EXERCISE INPUTS below:

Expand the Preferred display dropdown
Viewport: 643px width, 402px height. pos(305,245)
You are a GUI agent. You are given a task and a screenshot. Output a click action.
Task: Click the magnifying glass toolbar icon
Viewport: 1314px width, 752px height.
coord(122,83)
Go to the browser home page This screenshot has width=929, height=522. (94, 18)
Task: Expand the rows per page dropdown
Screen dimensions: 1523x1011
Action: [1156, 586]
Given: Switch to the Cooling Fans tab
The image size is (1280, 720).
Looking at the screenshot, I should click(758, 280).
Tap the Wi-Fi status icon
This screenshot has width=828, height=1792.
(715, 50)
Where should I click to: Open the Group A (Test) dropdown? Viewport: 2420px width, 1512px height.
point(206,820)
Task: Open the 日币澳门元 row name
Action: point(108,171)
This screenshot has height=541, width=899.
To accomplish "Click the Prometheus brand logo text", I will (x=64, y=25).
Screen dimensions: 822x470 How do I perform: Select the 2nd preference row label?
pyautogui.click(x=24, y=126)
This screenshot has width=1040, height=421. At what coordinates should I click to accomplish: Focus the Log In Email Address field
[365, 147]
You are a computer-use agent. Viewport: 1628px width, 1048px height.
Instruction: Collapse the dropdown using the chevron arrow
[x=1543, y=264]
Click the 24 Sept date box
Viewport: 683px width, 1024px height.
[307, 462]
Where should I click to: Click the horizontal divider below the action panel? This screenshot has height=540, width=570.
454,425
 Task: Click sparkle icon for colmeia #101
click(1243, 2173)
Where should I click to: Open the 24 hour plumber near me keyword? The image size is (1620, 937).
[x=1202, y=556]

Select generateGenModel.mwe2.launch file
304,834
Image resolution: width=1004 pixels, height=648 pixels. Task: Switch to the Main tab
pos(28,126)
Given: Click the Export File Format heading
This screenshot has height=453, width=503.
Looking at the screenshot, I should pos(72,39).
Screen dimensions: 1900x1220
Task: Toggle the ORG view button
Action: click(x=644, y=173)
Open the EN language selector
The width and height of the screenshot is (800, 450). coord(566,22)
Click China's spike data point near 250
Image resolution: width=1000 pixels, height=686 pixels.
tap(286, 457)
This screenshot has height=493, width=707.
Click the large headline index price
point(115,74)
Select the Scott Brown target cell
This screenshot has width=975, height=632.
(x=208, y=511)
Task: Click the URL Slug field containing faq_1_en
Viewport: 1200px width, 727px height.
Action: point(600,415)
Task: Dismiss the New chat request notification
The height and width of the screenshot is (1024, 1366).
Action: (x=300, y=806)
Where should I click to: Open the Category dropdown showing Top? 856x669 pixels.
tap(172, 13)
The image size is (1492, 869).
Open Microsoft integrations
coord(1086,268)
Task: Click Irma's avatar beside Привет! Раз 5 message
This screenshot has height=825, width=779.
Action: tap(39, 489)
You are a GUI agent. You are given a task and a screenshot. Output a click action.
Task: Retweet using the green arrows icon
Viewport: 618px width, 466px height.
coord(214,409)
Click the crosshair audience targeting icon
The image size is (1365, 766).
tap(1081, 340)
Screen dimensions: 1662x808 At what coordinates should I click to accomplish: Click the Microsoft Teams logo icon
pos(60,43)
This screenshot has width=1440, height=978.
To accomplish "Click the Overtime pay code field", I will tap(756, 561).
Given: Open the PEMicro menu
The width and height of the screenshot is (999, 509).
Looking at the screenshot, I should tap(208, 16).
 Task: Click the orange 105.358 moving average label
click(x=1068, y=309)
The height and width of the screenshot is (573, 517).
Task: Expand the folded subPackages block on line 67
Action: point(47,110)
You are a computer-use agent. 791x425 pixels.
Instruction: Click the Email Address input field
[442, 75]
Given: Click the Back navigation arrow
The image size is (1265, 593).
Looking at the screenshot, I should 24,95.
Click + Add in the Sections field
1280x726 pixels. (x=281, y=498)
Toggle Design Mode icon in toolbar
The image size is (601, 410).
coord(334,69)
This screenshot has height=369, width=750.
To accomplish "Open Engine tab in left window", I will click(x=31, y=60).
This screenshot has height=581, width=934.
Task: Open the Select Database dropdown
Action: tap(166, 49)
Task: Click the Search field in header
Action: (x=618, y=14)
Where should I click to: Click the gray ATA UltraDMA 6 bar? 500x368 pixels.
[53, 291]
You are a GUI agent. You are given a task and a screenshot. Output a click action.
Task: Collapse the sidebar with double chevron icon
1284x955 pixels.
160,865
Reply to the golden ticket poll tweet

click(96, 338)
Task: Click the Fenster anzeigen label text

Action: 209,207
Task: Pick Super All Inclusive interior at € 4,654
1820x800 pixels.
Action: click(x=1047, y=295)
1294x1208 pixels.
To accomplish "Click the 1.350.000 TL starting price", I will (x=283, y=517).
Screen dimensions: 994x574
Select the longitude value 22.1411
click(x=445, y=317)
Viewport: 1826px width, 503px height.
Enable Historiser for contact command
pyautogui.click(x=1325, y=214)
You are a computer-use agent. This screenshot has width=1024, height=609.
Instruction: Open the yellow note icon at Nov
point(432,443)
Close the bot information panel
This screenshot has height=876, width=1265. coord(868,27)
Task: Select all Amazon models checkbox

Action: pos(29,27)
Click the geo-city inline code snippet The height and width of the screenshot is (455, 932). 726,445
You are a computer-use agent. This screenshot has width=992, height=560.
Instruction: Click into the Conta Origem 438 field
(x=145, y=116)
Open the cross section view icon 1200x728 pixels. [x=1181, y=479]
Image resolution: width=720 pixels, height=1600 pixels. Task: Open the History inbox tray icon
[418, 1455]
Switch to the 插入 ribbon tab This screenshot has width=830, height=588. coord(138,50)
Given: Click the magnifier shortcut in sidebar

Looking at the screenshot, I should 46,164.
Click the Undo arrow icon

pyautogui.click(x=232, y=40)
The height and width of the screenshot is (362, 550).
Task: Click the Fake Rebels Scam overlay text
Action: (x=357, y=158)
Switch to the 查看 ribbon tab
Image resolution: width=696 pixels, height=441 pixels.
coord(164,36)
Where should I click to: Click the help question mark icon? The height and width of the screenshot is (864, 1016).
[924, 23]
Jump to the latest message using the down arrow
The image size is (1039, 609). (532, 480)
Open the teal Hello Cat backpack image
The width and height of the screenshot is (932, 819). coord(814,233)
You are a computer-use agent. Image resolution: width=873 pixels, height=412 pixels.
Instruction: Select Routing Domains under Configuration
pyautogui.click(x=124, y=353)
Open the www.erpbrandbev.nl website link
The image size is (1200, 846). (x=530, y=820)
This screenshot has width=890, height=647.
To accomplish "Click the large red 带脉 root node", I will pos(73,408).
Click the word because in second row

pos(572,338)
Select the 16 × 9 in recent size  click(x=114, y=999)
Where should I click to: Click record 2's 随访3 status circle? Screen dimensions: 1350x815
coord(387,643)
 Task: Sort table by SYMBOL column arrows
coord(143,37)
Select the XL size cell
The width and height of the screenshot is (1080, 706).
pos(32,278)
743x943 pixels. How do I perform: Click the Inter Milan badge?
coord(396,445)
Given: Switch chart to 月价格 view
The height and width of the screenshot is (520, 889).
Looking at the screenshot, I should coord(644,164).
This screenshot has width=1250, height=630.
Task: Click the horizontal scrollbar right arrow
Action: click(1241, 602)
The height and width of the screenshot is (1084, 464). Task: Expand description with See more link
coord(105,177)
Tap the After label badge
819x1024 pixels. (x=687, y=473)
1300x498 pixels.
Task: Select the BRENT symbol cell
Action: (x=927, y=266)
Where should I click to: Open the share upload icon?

End of EXERCISE INPUTS.

=== PROBLEM STATEMENT ===
Print, exactly as written, each record in the listing above.

=== RESULT FOR THIS EXERCISE ===
Expand the Preferred display dropdown
Viewport: 643px width, 402px height. pos(305,245)
You are a GUI agent. You are given a task and a screenshot. Output a click action.
Task: Click the magnifying glass toolbar icon
Viewport: 1314px width, 752px height.
coord(122,83)
Go to the browser home page This screenshot has width=929, height=522. (94, 18)
Task: Expand the rows per page dropdown
Screen dimensions: 1523x1011
Action: [1156, 586]
Given: Switch to the Cooling Fans tab
The image size is (1280, 720).
Looking at the screenshot, I should click(758, 280).
Tap the Wi-Fi status icon
This screenshot has width=828, height=1792.
(715, 50)
Where should I click to: Open the Group A (Test) dropdown? Viewport: 2420px width, 1512px height.
point(206,820)
Task: Open the 日币澳门元 row name
Action: point(108,171)
This screenshot has height=541, width=899.
To accomplish "Click the Prometheus brand logo text", I will (x=64, y=25).
Screen dimensions: 822x470 How do I perform: Select the 2nd preference row label?
pyautogui.click(x=24, y=126)
This screenshot has width=1040, height=421. At what coordinates should I click to accomplish: Focus the Log In Email Address field
[365, 147]
You are a computer-use agent. Viewport: 1628px width, 1048px height.
Instruction: Collapse the dropdown using the chevron arrow
[x=1543, y=264]
Click the 24 Sept date box
Viewport: 683px width, 1024px height.
[307, 462]
Where should I click to: Click the horizontal divider below the action panel? This screenshot has height=540, width=570.
454,425
 Task: Click sparkle icon for colmeia #101
click(1243, 2173)
Where should I click to: Open the 24 hour plumber near me keyword? The image size is (1620, 937).
[x=1202, y=556]

Select generateGenModel.mwe2.launch file
304,834
Image resolution: width=1004 pixels, height=648 pixels. Task: Switch to the Main tab
pos(28,126)
Given: Click the Export File Format heading
This screenshot has height=453, width=503.
Looking at the screenshot, I should pos(72,39).
Screen dimensions: 1900x1220
Task: Toggle the ORG view button
Action: click(x=644, y=173)
Open the EN language selector
The width and height of the screenshot is (800, 450). coord(566,22)
Click China's spike data point near 250
Image resolution: width=1000 pixels, height=686 pixels.
tap(286, 457)
This screenshot has height=493, width=707.
Click the large headline index price
point(115,74)
Select the Scott Brown target cell
This screenshot has width=975, height=632.
(x=208, y=511)
Task: Click the URL Slug field containing faq_1_en
Viewport: 1200px width, 727px height.
Action: point(600,415)
Task: Dismiss the New chat request notification
The height and width of the screenshot is (1024, 1366).
Action: (x=300, y=806)
Where should I click to: Open the Category dropdown showing Top? 856x669 pixels.
tap(172, 13)
The image size is (1492, 869).
Open Microsoft integrations
coord(1086,268)
Task: Click Irma's avatar beside Привет! Раз 5 message
This screenshot has height=825, width=779.
Action: tap(39, 489)
You are a GUI agent. You are given a task and a screenshot. Output a click action.
Task: Retweet using the green arrows icon
Viewport: 618px width, 466px height.
coord(214,409)
Click the crosshair audience targeting icon
The image size is (1365, 766).
tap(1081, 340)
Screen dimensions: 1662x808 At what coordinates should I click to accomplish: Click the Microsoft Teams logo icon
pos(60,43)
This screenshot has width=1440, height=978.
To accomplish "Click the Overtime pay code field", I will tap(756, 561).
Given: Open the PEMicro menu
The width and height of the screenshot is (999, 509).
Looking at the screenshot, I should tap(208, 16).
 Task: Click the orange 105.358 moving average label
click(x=1068, y=309)
The height and width of the screenshot is (573, 517).
Task: Expand the folded subPackages block on line 67
Action: point(47,110)
You are a computer-use agent. 791x425 pixels.
Instruction: Click the Email Address input field
[442, 75]
Given: Click the Back navigation arrow
The image size is (1265, 593).
Looking at the screenshot, I should 24,95.
Click + Add in the Sections field
1280x726 pixels. (x=281, y=498)
Toggle Design Mode icon in toolbar
The image size is (601, 410).
coord(334,69)
This screenshot has height=369, width=750.
To accomplish "Open Engine tab in left window", I will click(x=31, y=60).
This screenshot has height=581, width=934.
Task: Open the Select Database dropdown
Action: tap(166, 49)
Task: Click the Search field in header
Action: (x=618, y=14)
Where should I click to: Click the gray ATA UltraDMA 6 bar? 500x368 pixels.
[53, 291]
You are a GUI agent. You are given a task and a screenshot. Output a click action.
Task: Collapse the sidebar with double chevron icon
1284x955 pixels.
160,865
Reply to the golden ticket poll tweet

click(96, 338)
Task: Click the Fenster anzeigen label text

Action: 209,207
Task: Pick Super All Inclusive interior at € 4,654
1820x800 pixels.
Action: click(x=1047, y=295)
1294x1208 pixels.
To accomplish "Click the 1.350.000 TL starting price", I will (x=283, y=517).
Screen dimensions: 994x574
Select the longitude value 22.1411
click(x=445, y=317)
Viewport: 1826px width, 503px height.
Enable Historiser for contact command
pyautogui.click(x=1325, y=214)
You are a computer-use agent. This screenshot has width=1024, height=609.
Instruction: Open the yellow note icon at Nov
point(432,443)
Close the bot information panel
This screenshot has height=876, width=1265. coord(868,27)
Task: Select all Amazon models checkbox

Action: pos(29,27)
Click the geo-city inline code snippet The height and width of the screenshot is (455, 932). 726,445
You are a computer-use agent. This screenshot has width=992, height=560.
Instruction: Click into the Conta Origem 438 field
(x=145, y=116)
Open the cross section view icon 1200x728 pixels. [x=1181, y=479]
Image resolution: width=720 pixels, height=1600 pixels. Task: Open the History inbox tray icon
[418, 1455]
Switch to the 插入 ribbon tab This screenshot has width=830, height=588. coord(138,50)
Given: Click the magnifier shortcut in sidebar

Looking at the screenshot, I should 46,164.
Click the Undo arrow icon

pyautogui.click(x=232, y=40)
The height and width of the screenshot is (362, 550).
Task: Click the Fake Rebels Scam overlay text
Action: (x=357, y=158)
Switch to the 查看 ribbon tab
Image resolution: width=696 pixels, height=441 pixels.
coord(164,36)
Where should I click to: Click the help question mark icon? The height and width of the screenshot is (864, 1016).
[924, 23]
Jump to the latest message using the down arrow
The image size is (1039, 609). (532, 480)
Open the teal Hello Cat backpack image
The width and height of the screenshot is (932, 819). coord(814,233)
You are a computer-use agent. Image resolution: width=873 pixels, height=412 pixels.
Instruction: Select Routing Domains under Configuration
pyautogui.click(x=124, y=353)
Open the www.erpbrandbev.nl website link
The image size is (1200, 846). (x=530, y=820)
This screenshot has width=890, height=647.
To accomplish "Click the large red 带脉 root node", I will pos(73,408).
Click the word because in second row

pos(572,338)
Select the 16 × 9 in recent size  click(x=114, y=999)
Where should I click to: Click record 2's 随访3 status circle? Screen dimensions: 1350x815
coord(387,643)
 Task: Sort table by SYMBOL column arrows
coord(143,37)
Select the XL size cell
The width and height of the screenshot is (1080, 706).
pos(32,278)
743x943 pixels. How do I perform: Click the Inter Milan badge?
coord(396,445)
Given: Switch chart to 月价格 view
The height and width of the screenshot is (520, 889).
Looking at the screenshot, I should coord(644,164).
This screenshot has width=1250, height=630.
Task: Click the horizontal scrollbar right arrow
Action: click(1241, 602)
The height and width of the screenshot is (1084, 464). Task: Expand description with See more link
coord(105,177)
Tap the After label badge
819x1024 pixels. (x=687, y=473)
1300x498 pixels.
Task: Select the BRENT symbol cell
Action: (x=927, y=266)
Where should I click to: Open the share upload icon?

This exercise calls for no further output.